Having cheated and read your post, though, I have to ask whether the buyers that you picked up are purchasing the listing you were in or are shopping in general?
If it’s the former, bully … I’m not going to begrudge anyone that. But at the same time, it’s not helping sell the home you were in.
That’s where my issue is … convincing sellers the open house will sell their home when we know it almost certainly won’t.
Shopping in general Jonathan. I do concede that it is very rare that an open house, except for a very first week on the market open house, is the first point of interest for a buyer in making a home purchase. That’s the rush over and see it effect in play. (Just awesome in a hot sellers market.)
I do make it clear that really the direct interest in open houses favor the agent rather than the seller. In fact it’s a hard road to convince many of them of that. I’ve stood there and explained “really, buyers ready to buy have agents, pre-approvals and are booking showings NOT coming to open houses”. Then had the seller say “I don’t care I just want one”.

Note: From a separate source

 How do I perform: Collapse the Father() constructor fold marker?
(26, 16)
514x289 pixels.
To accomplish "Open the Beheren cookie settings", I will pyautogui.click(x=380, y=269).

I do think that open houses act as the first point of contact between many clients and agents, which does develop into an eventual sale… somewhere else.
That of course does not directly benefit the current seller, but I wonder if the buyer that does make the actual offer meet their agent at an open house a couple months back… somewhere else.
We don’t seem to keep stats on that sort of thing though, so I can only claim it as “hunch”. I see it as a kind of “pay it forward” sort of thing.
And before I try to snap up a buyer, they do have to verbally reject interest in the house. I am after all trying to sell the house as a first priority.
You’re doing it the right way, my friend. Kudos to you for doing so.